_Task brief_
Quote every line of the data below word for word, leaving out the pictures.

----- Raw records -----

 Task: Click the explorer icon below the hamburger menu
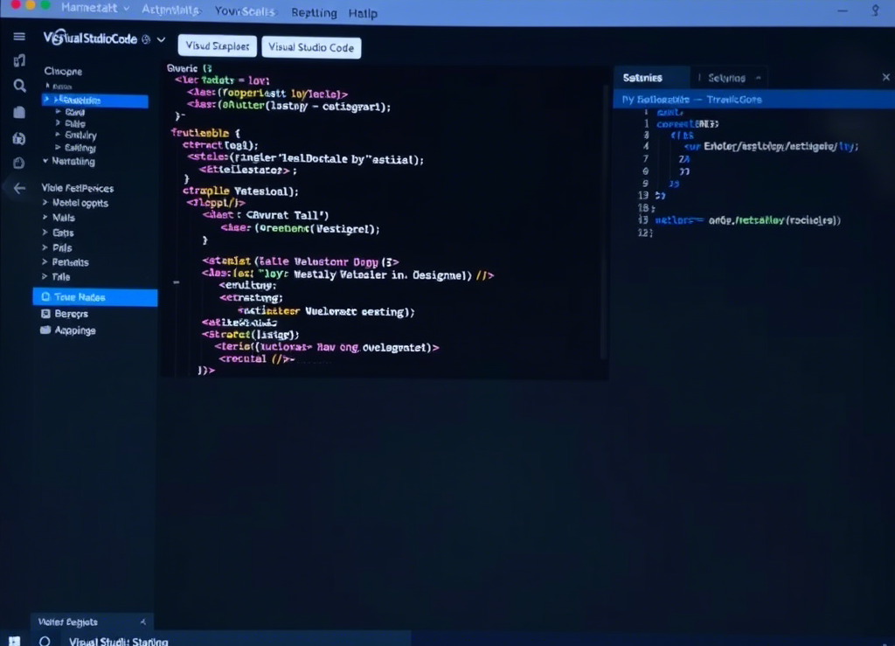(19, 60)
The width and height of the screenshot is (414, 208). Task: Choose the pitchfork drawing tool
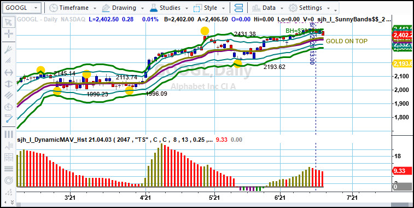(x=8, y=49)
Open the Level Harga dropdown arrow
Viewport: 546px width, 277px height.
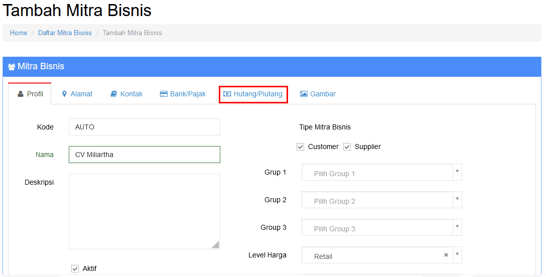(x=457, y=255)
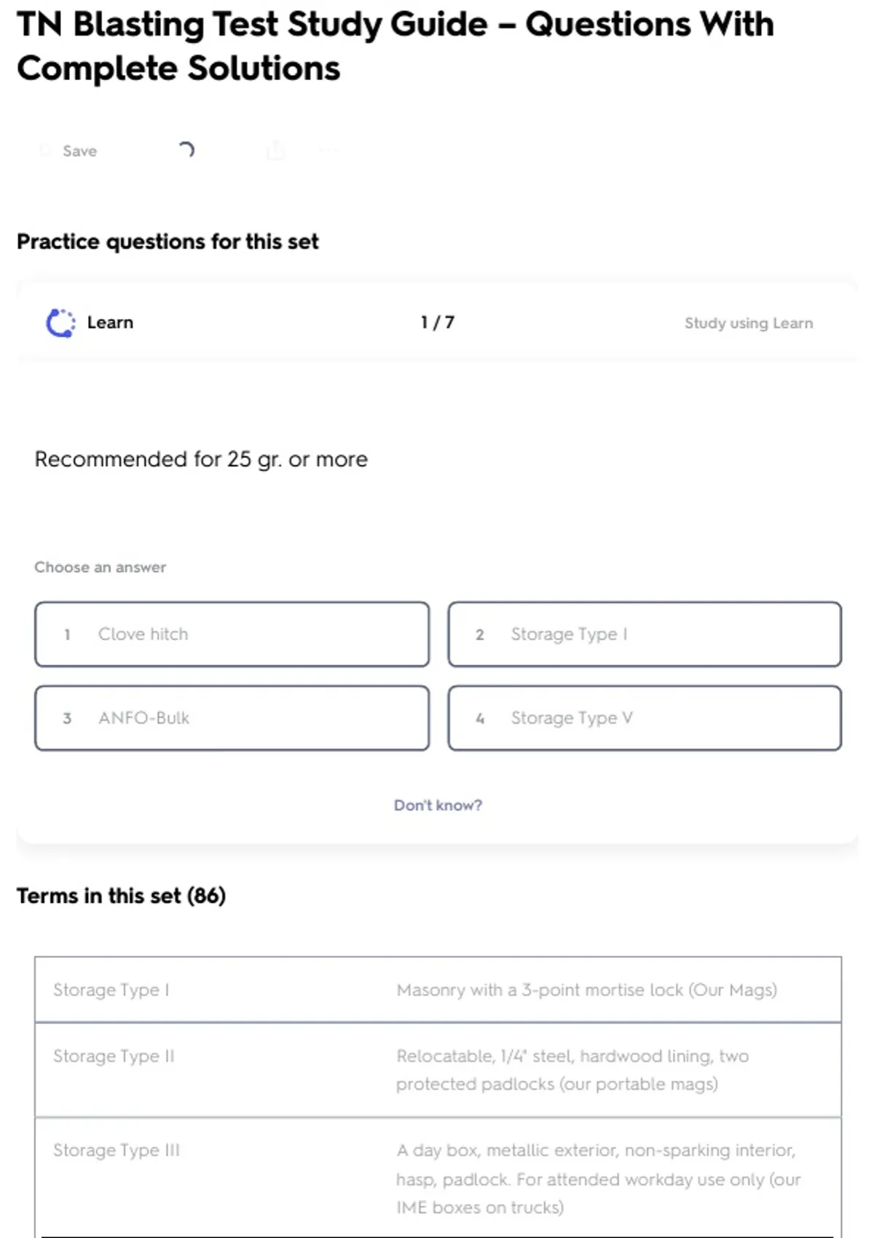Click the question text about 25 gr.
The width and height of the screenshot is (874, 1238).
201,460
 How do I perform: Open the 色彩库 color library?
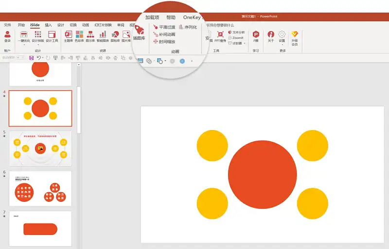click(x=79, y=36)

-----

_Correct result_
 Task: Click the explorer icon below the hamburger menu
(19, 60)
The width and height of the screenshot is (414, 208). Task: Choose the pitchfork drawing tool
(x=8, y=49)
Open the Level Harga dropdown arrow
Viewport: 546px width, 277px height.
(x=457, y=255)
Click the question text about 25 gr.
The width and height of the screenshot is (874, 1238).
201,460
 How do I perform: Open the 色彩库 color library?
click(x=79, y=36)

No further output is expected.